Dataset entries
************

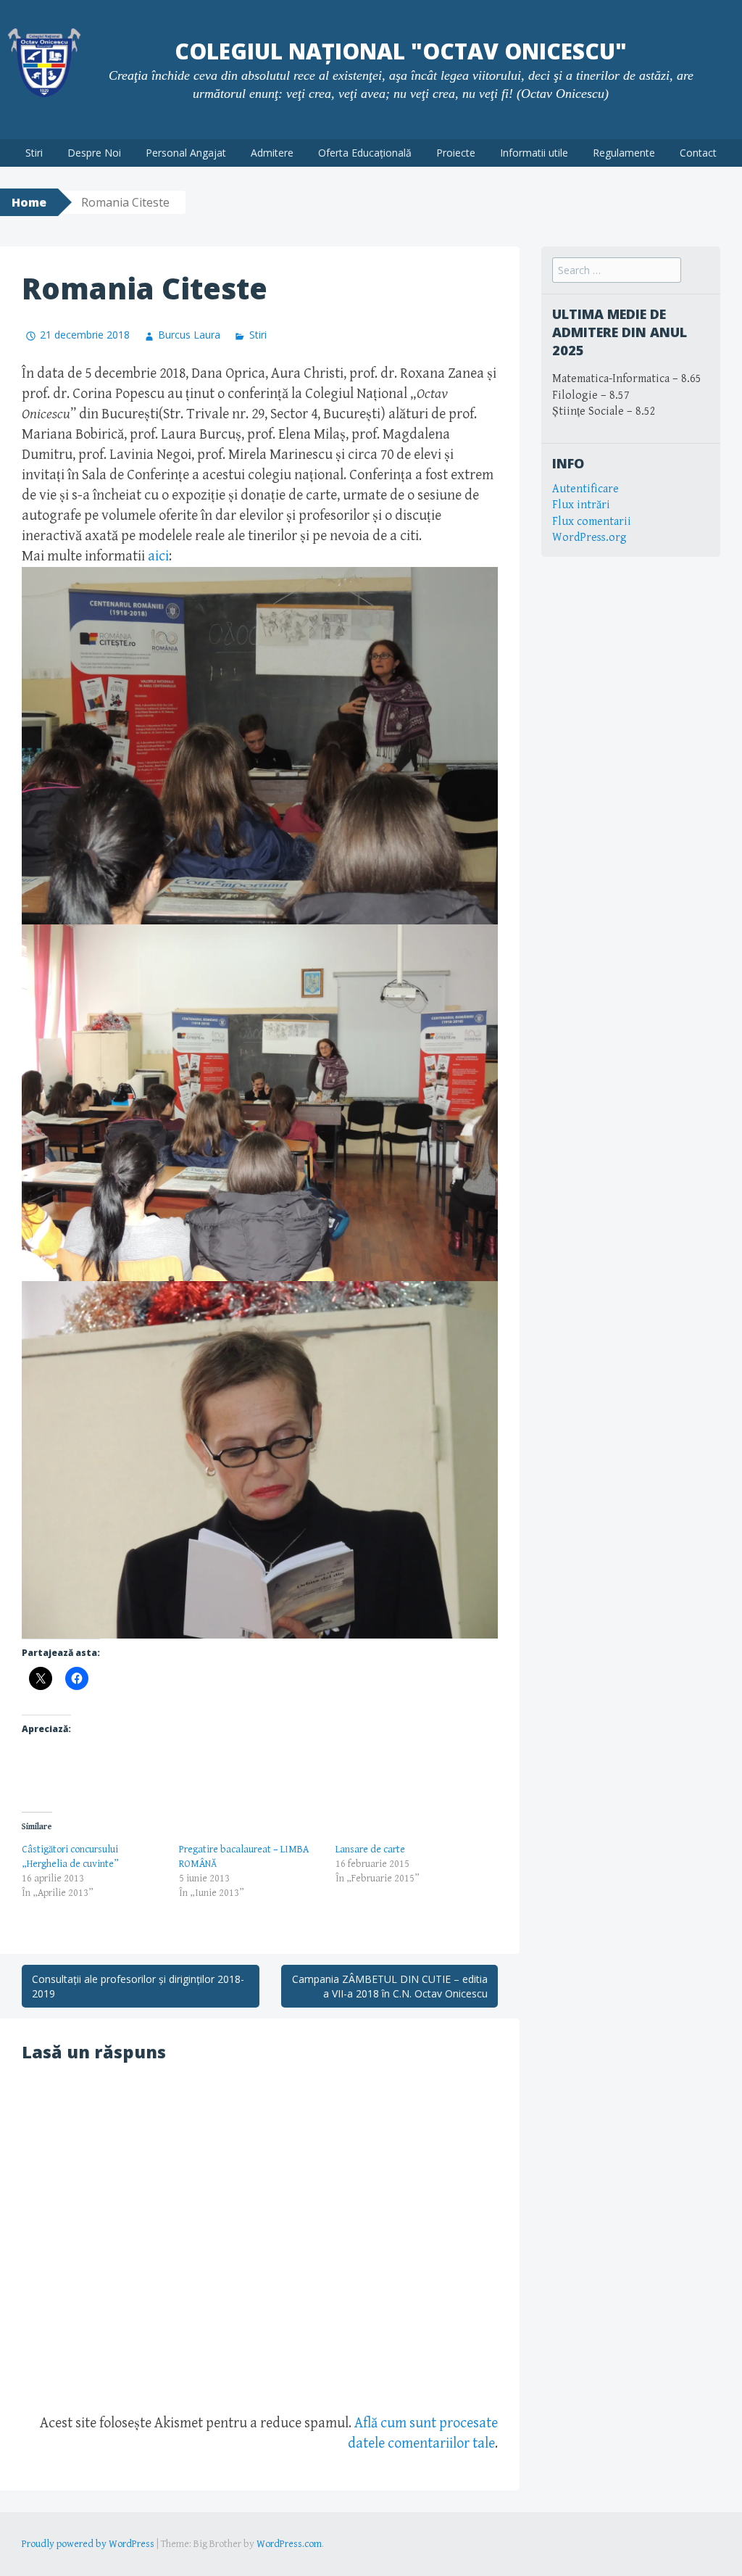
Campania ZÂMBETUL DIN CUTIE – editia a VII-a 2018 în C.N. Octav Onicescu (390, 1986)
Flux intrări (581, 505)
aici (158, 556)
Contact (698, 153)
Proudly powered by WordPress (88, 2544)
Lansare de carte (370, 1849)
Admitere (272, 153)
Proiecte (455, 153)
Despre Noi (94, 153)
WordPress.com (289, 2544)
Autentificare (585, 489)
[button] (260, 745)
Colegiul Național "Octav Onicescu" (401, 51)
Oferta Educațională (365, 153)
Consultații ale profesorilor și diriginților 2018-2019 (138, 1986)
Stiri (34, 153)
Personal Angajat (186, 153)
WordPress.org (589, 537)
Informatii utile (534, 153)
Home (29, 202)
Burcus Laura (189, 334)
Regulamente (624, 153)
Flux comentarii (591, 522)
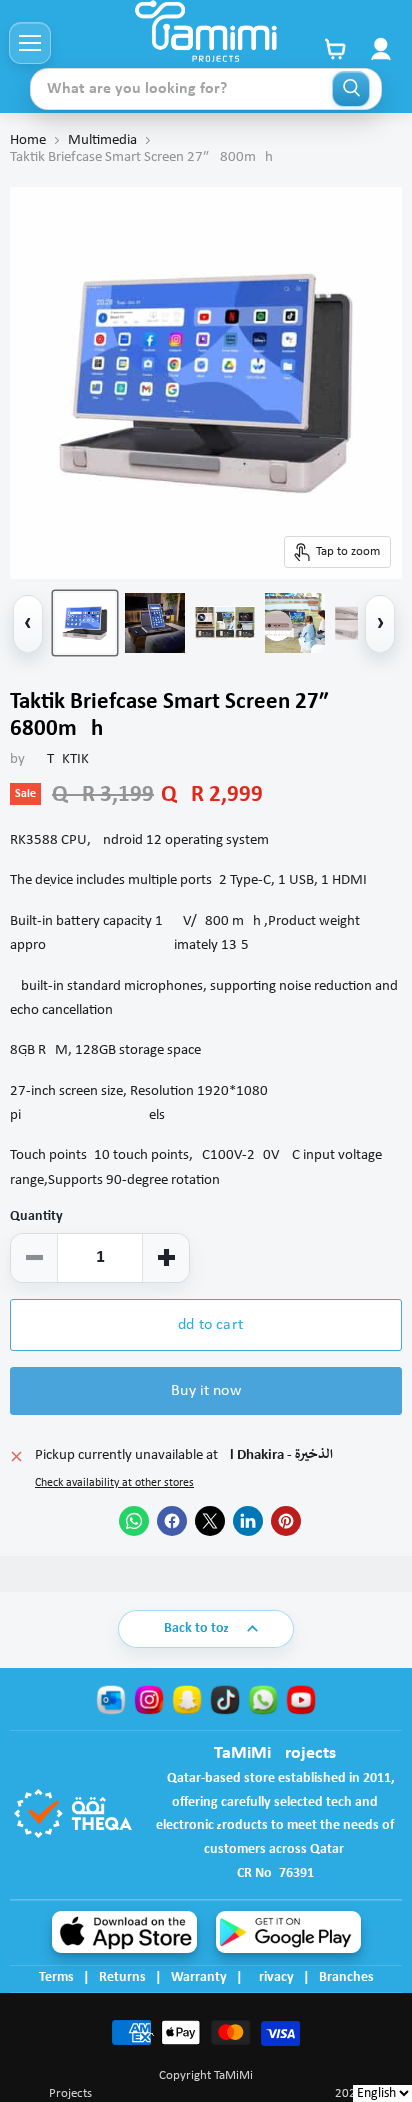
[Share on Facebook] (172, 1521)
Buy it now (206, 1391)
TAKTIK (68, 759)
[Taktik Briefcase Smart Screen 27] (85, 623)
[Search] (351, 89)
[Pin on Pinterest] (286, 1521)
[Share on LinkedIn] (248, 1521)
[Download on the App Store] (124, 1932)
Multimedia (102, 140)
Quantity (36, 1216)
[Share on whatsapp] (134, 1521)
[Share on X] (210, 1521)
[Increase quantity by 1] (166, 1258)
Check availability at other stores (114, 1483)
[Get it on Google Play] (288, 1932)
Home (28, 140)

************

Task goal: Write the number of lines in the data above that contain the word "Share", and add nothing to it.

Solution for this task: 4